*** Reading passage ***
* [PATCH 0/4] nvme: NSHEAD_DISK_LIVE fixes
@ 2024-09-02 11:15 Hannes Reinecke
2024-09-02 11:15 ` [PATCH 1/4] nvme-multipath: fixup typo when clearing DISK_LIVE Hannes Reinecke
` (3 more replies)
0 siblings, 4 replies; 10+ messages in thread
From: Hannes Reinecke @ 2024-09-02 11:15 UTC (permalink / raw)
To: Christoph Hellwig; +Cc: Sagi Grimberg, Keith Busch, linux-nvme, Hannes Reinecke
Hi all,
I'm have a testcase which does a repeated map/unmap of namespaces and
changing the UUID for each namespace after unmapping.
This leads to an unrecoverable system where the scanning processes
are stuck in 'device_add_disk()' waiting for I/O which will never come
as the I/O is doing ping-pong between the namespace (which cannot
do I/O as the path is inaccessible) and the ns_head (which is not
live and hence can't do I/O, either).
With this patchset (and the queue freeze patchset from hch) the problem
is resolved and the testcase runs without issues.
I see to get the testcase added to blktests.
As usual, comments and reviews are welcome.
*** Provided records ***
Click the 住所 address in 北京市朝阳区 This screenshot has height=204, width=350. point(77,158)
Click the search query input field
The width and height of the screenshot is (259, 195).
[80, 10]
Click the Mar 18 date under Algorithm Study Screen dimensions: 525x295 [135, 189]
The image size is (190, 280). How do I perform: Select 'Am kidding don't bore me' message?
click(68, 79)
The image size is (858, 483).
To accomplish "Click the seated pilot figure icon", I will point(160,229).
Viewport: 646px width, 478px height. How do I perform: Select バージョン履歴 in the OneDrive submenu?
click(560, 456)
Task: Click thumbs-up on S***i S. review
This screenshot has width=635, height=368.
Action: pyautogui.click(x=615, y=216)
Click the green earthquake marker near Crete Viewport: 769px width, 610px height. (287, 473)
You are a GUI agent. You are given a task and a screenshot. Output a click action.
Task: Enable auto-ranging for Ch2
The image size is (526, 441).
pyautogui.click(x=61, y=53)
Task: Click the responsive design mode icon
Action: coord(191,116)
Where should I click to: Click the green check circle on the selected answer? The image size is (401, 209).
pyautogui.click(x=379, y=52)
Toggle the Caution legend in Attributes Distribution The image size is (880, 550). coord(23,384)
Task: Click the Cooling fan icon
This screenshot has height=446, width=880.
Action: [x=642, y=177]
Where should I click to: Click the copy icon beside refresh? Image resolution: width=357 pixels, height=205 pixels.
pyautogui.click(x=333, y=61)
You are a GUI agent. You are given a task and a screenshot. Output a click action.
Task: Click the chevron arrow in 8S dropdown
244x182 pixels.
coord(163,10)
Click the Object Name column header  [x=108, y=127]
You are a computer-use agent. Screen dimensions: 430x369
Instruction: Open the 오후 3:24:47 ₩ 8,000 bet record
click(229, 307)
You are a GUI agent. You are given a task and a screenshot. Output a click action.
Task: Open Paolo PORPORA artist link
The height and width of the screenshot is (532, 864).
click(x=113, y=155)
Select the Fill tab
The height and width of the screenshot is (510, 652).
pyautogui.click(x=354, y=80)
***
**Exercise tasks**
[a] In the NVMe patch message, what does the testcase change for each namespace after unmapping it?
[b] Say whether each statement agrees with the NVMe patch message, answering yes or no and quoting the words of the message that decide it. (i) The scanning processes become stuck in 'device_add_disk()'. (ii) This patchset by itself, without any other patchset, resolves the problem. (iii) The ns_head can do I/O because it is live.

**Worked solutions**
[a] It changes the UUID.

[b]
(i) Yes: "are stuck in 'device_add_disk()' waiting for I/O which will never come"
(ii) No: "With this patchset (and the queue freeze patchset from hch) the problem is resolved"
(iii) No: "which is not live and hence can't do I/O, either"